Una nuova ricerca ha scoperto che il ghiaccio più antico e denso dell’Artico è più mobile e sta svanendo due volte più veloce del ghiaccio nel resto dell’Artico.

Il nuovo studio sulla rivista Geophysical Research Letters di AGU rileva che il ghiaccio nell’Oceano Artico a nord della Groenlandia è più mobile di quanto si pensasse in precedenza, poiché le correnti oceaniche e i venti atmosferici stanno probabilmente trasportando il vecchio ghiaccio spesso trovato lì in altre parti dell’Artico. Di conseguenza, la massa di ghiaccio nell’area – l’ultimo posto che i ricercatori ritengono che perderà la sua copertura di ghiaccio per tutto l’anno – sta diminuendo due volte più velocemente del ghiaccio nel resto dell’Artico, secondo i nuovi risultati.

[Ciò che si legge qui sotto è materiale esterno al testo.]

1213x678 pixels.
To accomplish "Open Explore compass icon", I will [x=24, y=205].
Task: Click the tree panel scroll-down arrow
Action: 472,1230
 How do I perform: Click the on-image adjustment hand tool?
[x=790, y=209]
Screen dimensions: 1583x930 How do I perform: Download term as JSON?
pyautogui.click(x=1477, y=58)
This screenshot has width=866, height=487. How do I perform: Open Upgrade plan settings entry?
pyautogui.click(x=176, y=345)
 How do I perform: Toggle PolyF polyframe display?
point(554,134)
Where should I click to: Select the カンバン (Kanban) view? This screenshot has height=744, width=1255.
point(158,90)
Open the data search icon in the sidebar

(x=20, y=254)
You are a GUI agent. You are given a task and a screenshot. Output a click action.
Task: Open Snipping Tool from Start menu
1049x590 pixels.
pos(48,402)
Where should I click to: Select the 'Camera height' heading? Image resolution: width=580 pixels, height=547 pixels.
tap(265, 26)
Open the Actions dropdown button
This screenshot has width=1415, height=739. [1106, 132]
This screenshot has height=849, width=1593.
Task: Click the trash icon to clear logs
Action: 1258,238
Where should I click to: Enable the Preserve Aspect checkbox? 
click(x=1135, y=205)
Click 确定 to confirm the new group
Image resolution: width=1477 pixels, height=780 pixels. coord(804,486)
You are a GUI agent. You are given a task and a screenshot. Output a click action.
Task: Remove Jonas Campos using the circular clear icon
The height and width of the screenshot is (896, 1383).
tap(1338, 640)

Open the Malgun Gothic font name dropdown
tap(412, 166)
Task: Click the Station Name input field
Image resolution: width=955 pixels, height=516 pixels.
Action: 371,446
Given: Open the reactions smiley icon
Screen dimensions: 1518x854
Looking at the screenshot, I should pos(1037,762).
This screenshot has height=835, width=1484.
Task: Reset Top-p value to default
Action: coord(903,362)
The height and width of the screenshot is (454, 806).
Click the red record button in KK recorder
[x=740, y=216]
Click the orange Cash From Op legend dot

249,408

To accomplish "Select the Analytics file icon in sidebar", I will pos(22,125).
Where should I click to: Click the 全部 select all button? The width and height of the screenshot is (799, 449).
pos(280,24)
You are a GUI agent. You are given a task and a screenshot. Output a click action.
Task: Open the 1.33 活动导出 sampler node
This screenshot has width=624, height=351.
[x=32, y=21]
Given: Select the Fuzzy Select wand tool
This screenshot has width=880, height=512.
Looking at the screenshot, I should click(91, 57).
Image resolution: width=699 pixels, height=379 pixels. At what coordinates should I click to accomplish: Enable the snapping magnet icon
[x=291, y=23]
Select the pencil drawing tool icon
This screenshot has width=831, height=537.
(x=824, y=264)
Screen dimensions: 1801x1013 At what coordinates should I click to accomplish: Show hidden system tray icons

Questa visualizzazione mostra l’età del ghiaccio marino artico tra il 1984 e il 2019. Il ghiaccio marino più giovane, o ghiaccio del primo anno, è mostrato in una tonalità scura di blu mentre il ghiaccio che ha quattro anni o più è mostrato come bianco. Un grafico visualizzato nell’angolo in alto a sinistra quantifica l’area coperta dal ghiaccio marino di quattro o più anni in milioni di chilometri quadrati.